Wednesday, March 12, 2008


Innovation is not about making something different or even better. It is about fundamentally changing our behavior. It is about creating a future: envisioning ways of doing things that are so compelling they are pervasively adopted. It is easy to forget how much innovation we have experienced in the last 25 years. Yesterday TED released the pod cast of a talk by Nicholas Negroponte from 1984.

Despite Orwell’s prescient book, 1984 was a time of command lines and green screens. The IBM Selectric ruled the office and producing office communication generally involved a Dictaphone. Negroponte made convincing arguments for interacting with computers using touch screens and breaking from the linear information delivery of books and journals by adopting electronic hyperlinked information techniques.

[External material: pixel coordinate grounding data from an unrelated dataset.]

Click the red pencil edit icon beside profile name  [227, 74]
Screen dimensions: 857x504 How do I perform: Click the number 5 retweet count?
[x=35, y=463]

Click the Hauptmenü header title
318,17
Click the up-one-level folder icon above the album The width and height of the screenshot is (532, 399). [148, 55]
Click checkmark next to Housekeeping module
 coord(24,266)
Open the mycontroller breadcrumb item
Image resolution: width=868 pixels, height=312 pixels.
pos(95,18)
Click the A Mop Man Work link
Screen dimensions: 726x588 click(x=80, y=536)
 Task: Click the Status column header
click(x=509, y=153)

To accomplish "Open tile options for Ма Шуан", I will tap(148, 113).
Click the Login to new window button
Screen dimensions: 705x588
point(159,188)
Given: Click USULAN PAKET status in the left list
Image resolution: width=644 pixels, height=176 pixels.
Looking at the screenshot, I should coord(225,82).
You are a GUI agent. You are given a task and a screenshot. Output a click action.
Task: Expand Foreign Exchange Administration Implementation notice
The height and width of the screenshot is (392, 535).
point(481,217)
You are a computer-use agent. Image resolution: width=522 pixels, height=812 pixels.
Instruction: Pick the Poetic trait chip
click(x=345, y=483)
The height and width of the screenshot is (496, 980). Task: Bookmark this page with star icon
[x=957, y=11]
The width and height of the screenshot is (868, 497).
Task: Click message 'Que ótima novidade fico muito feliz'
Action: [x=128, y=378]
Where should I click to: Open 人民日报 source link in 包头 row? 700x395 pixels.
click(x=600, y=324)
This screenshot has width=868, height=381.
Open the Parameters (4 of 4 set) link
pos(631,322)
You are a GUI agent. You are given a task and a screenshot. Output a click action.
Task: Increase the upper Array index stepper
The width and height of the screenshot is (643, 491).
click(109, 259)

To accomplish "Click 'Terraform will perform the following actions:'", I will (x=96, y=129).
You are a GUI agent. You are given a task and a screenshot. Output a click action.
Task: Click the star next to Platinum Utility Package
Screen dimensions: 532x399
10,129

I watched the lecture while exercising on a Stairmaster and appropriately used my touch screen IPhone to consume the talk. It is hard to imagine that the potential for an HTML information platform or an elegant multi-touch interface would be questioned as preposterous, improbable, or at best way too expensive to develop, produce, and deploy. But we must remember that the computing power required to drive the interface of an IPhone is many orders of magnitude greater than the entire compute capacity of the 68000 processors of that day.

It is impressive how well the I-touch technology from Apple implements the vision the Negroponte articulated so vividly 25 years earlier. And it’s surprising that it took 25 years for it to happen. The year after he delivered the TED lecture Negroponte opened the Media Lab to explore and commercialize these and other innovations.

Watching Negroponte talk provided some perspective on how dramatic the innovation we will likely experience in the coming years can be. Some innovations like the television or the i-touch interface are serendipitous, allowing us to casually adopt new behaviors based on desire and not imperatives. I am suspect the innovation that dominates the coming decades will be more akin to Jonas Salk’s discovery of the Polio vaccine.

The defining characteristic of human beings is adaptation and our times demand adaptation: the resources we use now are scarce and expensive; populations of the developed world are aging with declining birth rates while the exploding economic demands of the young burgeoning populations of the developing world are warping the global economy; the climate is changing rapidly irreversibly altering our ecosystem; and these are just a few of the challenges we face.

We now get to imagine the future that accommodates these realities and improves our lives at the same time. That’s innovation that maters. We get to do anything but stand still.